I have never thought of the US as a paragon of administrative efficiency. Not after going through New York immigration. But it looks like I have been wrong.
Since the Obama administration took office, the financial system has been rescued, legislation to up-end the entire healthcare system of 300 million people has been prepared and passed, and a couple of wars fought and a couple of peace processes pursued. All in less than 18 months.
There is, of course, no shortage of comment on all these events. But not much that I can see on how, physically, it was done.
Presumably it helps that the president must face re-election in just four years.
Could it be that the longevity in office of Fianna Fail might explain the equally astonishing immobility of the Irish administrative and political system? Not only has nothing of note happened in the past 18 months; nothing much happened in the past decade, apart from greed, corruption and folly.
The creation of the motorway system — admittedly at vast expense — was an exception. So, oddly enough, was healthcare.
The creation of the Health Service Executive was undoubtedly a major change. The re-negotiation of the bizarre arrangements with hospital consultants was a major challenge. The idea of separating public and private patients was a major policy shift.
None of these things has gone to plan. It will take a while longer to see how the implementation of the more radical Obama plan works out in the US. America is greatly prey to vested interests.
But Americans do believe that things can change. They do not share our palpable pessimism and opposition to all things new.
The HSE was nobbled at birth by trade union objections, based on perceived threats to the status of health service managers.
The new arrangements with consultants are only a bit less bizarre and expensive than before. They are related to the sharing of facilities among public and private patients. But everyone prefers that this should continue, unless any change is the one they themselves favour.
In typical fashion, the suggestion is even being floated that the answer to these failings is to go back to what we had before — regional health authorities.
Any day now, I expect to hear the Government is to leave Merrion Street for Dublin Castle again.
The US experience is proof that structures do matter in healthcare (I shall gloss over the media idiocy which maintains that what matters is who is the Minister for Health).
Health systems vary enormously between countries, and produce different outcomes.

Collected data

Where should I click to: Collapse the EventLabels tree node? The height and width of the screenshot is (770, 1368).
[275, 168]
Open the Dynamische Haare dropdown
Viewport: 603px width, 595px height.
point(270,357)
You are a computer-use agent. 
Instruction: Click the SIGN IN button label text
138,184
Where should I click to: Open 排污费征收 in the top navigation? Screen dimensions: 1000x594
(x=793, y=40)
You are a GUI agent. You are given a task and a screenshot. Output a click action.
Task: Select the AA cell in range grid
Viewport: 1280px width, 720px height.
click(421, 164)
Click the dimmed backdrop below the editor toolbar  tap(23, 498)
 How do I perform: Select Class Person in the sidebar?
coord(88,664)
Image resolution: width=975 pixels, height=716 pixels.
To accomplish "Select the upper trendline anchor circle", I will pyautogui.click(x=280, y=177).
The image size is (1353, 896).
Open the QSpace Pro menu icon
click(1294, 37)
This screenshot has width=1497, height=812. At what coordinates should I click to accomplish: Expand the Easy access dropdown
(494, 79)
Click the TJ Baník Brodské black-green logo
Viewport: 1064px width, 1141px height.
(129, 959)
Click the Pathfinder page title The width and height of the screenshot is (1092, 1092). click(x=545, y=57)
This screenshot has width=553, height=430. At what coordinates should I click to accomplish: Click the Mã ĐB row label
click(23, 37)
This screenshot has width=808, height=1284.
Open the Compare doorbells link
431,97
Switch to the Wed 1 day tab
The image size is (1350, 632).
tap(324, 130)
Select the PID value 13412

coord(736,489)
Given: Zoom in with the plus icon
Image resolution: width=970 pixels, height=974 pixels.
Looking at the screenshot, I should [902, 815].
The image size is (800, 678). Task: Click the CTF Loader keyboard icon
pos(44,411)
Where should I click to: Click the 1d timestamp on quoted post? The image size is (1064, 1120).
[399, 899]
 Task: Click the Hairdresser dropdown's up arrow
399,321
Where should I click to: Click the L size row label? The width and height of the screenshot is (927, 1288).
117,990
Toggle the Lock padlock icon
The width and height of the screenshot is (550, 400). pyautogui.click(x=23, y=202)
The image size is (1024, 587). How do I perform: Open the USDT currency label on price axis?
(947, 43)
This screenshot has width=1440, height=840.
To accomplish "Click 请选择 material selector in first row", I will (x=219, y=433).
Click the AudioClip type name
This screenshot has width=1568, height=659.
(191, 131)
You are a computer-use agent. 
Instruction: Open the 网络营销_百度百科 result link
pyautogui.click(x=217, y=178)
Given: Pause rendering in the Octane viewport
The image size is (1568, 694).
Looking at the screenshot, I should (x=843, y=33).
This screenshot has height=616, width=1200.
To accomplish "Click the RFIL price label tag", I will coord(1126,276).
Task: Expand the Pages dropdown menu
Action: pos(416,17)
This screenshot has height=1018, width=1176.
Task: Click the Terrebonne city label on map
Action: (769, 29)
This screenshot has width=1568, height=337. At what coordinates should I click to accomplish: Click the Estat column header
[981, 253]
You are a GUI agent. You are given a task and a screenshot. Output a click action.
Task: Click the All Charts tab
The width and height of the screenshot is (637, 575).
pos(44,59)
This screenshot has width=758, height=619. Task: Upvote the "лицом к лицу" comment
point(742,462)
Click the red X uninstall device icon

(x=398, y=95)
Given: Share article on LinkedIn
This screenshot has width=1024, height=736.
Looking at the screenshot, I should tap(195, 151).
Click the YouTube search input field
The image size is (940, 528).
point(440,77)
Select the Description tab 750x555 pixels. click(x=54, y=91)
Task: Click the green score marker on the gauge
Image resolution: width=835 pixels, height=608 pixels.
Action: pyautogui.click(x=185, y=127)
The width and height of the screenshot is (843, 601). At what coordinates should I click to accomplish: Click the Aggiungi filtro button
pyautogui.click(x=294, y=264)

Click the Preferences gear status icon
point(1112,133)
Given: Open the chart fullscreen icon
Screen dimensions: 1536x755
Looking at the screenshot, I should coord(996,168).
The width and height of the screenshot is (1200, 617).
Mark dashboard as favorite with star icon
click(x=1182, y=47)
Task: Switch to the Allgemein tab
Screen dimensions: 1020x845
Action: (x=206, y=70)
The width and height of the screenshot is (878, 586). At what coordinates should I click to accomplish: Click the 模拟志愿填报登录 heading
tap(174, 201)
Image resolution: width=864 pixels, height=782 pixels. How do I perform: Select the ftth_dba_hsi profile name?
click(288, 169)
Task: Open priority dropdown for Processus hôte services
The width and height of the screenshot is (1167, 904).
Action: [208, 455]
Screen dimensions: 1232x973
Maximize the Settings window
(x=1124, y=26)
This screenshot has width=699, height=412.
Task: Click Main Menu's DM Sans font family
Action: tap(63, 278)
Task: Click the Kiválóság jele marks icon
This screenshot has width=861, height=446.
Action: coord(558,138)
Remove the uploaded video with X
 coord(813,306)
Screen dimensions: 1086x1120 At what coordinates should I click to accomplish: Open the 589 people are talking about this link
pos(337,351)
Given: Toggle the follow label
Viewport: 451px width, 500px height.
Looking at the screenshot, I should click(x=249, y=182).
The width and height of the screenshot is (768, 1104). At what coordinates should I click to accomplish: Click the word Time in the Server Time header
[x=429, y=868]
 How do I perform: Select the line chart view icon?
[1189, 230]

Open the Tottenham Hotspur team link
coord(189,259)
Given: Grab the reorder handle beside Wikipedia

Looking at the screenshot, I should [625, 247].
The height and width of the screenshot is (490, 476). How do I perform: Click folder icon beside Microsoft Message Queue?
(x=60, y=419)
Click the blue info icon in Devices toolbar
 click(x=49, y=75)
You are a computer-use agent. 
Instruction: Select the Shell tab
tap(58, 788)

▸ Questions on the material:
a) Answer these questions from the commentary on US and Irish health reform:
(i) Within what period does the writer say the Obama administration's achievements took place?
(ii) What was the Health Service Executive nobbled by at birth?
(iii) What is being floated as the answer to the failings of the Irish reforms?
b) Extend the commentary on US and Irish health reform, picking up after its final sentence.

▸ Task-by-task answers:
a)
(i) Less than 18 months.
(ii) Trade union objections, based on perceived threats to the status of health service managers.
(iii) Going back to regional health authorities.

b)
None are as strange as those of the US. It spends significantly more on health as a proportion of national income than any other country.
Since it has the highest income per person, the amount per patient is even larger in comparison. And most of that is spent on about 60% of the population.
Naturally, they get the finest healthcare in the world but not so fine as the rewards which accrue to the providers of the healthcare. Strangely, the great US companies that were the financial bedrock of this system were more generous in their payments to the healthcare industry than any taxpayer. Lots of studies do go on, but there is not much prospect of radical reform. I have no doubt that Maurice Hayes will find out what happened in Tallaght General Hospital. We might even be told his findings, and something might even be done. But the characteristics of the Irish system make it essentially irreformable.
It has improved, but it took lots of money. It may improve a bit more, although there will be no more new money, but I cannot see how such a ramshackle design can ever rank among the best.
The obvious answer is to turn it into a European-style service, funded by insurance and regulated, rather than provided, by government.
Fine Gael is proposing something like this, as the Labour Party did before.
But Enda Kenny and Eamon Gilmore must worry, as I do, that the policy levers in this country are broken. They can put in the policies and pull the lever, but nothing may happen.
Mr Kenny’s ideas for reform of the system suggest he does recognise the danger. If he gets the chance, he will implement those changes — probably more — in his first 18 months, to have any prospect of success.